For fertility there are at least two projects that are running at the moment, one on research stations, and one on collaborator herds across the north, and I will just go through both these projects:

  •  The repronomics project is being run on three research stations across the north. It is being led by David Johnston from AGBU (Animal Genetics and Breeding Unit, UNE) and in that project they are using leading industry sires to breed heifers from Brahman, Droughtmaster, Santa Gertrudis breeds . The heifers at these research stations are evaluated for a number of yearsfor their fertility – age of puberty and then successive rebreeds.  All these animals are genotyped, and this information will go into genomic breeding values for fertility.

 

  • The other project is going on is the northern genomics project. The focus is on fertility and the aim of this project is to come up with genomic breeding values for fertility that work across breeds. So regardless of breed, you can get an accurate genomic breeding value for fertility is the aim. And in this project we are going to genotype 30,000 cows in collaborator herds across the north. Northern Australia is a fairly big area and consists of lots of different environments, so we’re trying to collect data from collaborator herds in these different environments.
    The traits we’re looking at are age of puberty as an early indicator of fertility.

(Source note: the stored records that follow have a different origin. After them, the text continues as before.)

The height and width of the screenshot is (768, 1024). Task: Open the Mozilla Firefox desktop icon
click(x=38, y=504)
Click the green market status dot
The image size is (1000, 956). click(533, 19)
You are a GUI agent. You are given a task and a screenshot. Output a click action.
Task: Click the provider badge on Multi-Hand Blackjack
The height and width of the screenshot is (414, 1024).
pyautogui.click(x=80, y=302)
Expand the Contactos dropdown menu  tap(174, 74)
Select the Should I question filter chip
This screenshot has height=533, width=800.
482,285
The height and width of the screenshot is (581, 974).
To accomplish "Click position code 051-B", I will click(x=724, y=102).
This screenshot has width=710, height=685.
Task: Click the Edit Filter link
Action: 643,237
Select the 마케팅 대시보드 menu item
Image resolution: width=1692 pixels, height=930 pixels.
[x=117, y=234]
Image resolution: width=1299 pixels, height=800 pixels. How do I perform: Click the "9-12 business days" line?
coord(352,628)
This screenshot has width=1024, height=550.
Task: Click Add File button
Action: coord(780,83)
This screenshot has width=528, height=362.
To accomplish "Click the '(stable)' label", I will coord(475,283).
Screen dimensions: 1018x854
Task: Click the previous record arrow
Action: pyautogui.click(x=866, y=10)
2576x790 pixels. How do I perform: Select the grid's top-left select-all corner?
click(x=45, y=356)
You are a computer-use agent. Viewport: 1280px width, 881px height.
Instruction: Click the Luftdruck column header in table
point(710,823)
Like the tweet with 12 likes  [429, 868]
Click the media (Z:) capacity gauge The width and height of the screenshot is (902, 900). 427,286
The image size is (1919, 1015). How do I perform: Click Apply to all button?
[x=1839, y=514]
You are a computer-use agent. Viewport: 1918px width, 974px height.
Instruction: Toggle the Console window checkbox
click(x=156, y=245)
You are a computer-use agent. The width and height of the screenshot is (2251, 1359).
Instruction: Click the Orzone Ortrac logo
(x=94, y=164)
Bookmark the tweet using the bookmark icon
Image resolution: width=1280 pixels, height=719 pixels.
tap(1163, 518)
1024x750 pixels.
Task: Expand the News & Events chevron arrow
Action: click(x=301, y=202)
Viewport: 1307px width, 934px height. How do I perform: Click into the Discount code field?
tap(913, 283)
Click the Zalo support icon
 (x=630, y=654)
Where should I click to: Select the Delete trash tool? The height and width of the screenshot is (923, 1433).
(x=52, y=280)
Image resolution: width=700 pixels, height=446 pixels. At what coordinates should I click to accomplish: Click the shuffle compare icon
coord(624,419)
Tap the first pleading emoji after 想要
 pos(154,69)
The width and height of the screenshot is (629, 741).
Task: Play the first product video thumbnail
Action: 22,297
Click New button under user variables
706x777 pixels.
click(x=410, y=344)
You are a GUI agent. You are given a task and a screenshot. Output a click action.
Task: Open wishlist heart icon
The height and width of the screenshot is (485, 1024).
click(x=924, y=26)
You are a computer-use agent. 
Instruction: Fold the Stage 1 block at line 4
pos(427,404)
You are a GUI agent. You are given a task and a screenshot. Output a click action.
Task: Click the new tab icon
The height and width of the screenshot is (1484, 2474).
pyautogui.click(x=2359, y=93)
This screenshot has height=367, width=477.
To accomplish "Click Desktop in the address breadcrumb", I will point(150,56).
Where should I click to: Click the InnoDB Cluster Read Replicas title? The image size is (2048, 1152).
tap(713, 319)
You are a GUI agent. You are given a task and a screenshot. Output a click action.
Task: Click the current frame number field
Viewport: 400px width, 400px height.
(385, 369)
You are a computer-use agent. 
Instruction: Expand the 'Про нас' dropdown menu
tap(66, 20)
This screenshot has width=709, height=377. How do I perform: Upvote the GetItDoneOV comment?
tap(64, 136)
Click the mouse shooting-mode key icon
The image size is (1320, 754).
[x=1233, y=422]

There is some work done showing that age of puberty is correlated with lifetime productivity in a cow. How many calves she has over a lifetime, so this involves ovarian scanning, Shannon Landmark (from Queensland Alliance for Agriculture and Food Innovation) has scanned 8000 heifers to see if they have cycled or not by 600 days is our current measure. The other two traits are pregnant or not during the first lactation, so ability to get pregnant on that first rebreed, and temperament as well is another trait we are looking at.
    And the aim again is to get accurate EBVs, genomic breeding values of all these traits, so you could pull a tail hair on your animal, send that away, and get exact genomic breeding values back.  During this project we’re also investigating how EBVs are best communicated or what resonates with people that would make them use EBVs more. Can they be communicated in a different way that makes them resonate with more people, make the information potentially easier to use?

Crush-side genotyping an exciting prospect

This technology is moving very rapidly. On the lab side it is actually being driven very very hard by the human genetics community, the biomedical people.

We periodically look over the fence and borrow technology from them.

One bit of technology that is pretty exciting is the ability to sequence animal’s genomes really, really quickly. So potentially within minutes.

And this could lead to crush side genotyping. So imagine you have got your cattle in the race, you pull a tail hair, at one of the race, stick it in to a machine, and this is machine you might stick it in:

This is actually a DNA sequencer that is the size of a USB stick and it reads off the genome of the animals.

And that means that by the time the animal gets to the crush, you might have not only its genome sequence, but through your computer a generated genomic breeding values for the animal.

Then you could decide: ‘ this heifer has really poor genetics for fertility, she is less likely to get pregnant, we are going to have to cull her, whereas this other heifer, the prediction is she will have lots of calves over her lifetime, we will keep her’, so is really exciting.

So to finish up, it is really important for breeds to balance up the different traits they contribute to profitability, including fertility, and genomic breeding values are really an opportunity to accelerate genetic gain.

The industry has a couple of challenges here, one is we need to collect these fertility phenotypes, and that is going to be an ongoing job. One thing we have learned in genomics all around the world, in Ireland as well, you just need to keep collecting this data to keep backing up genomic predictions, the job is not over once we have finished these projects, that is absolutely critical.

There are exciting technologies on the horizon like crush side genotyping.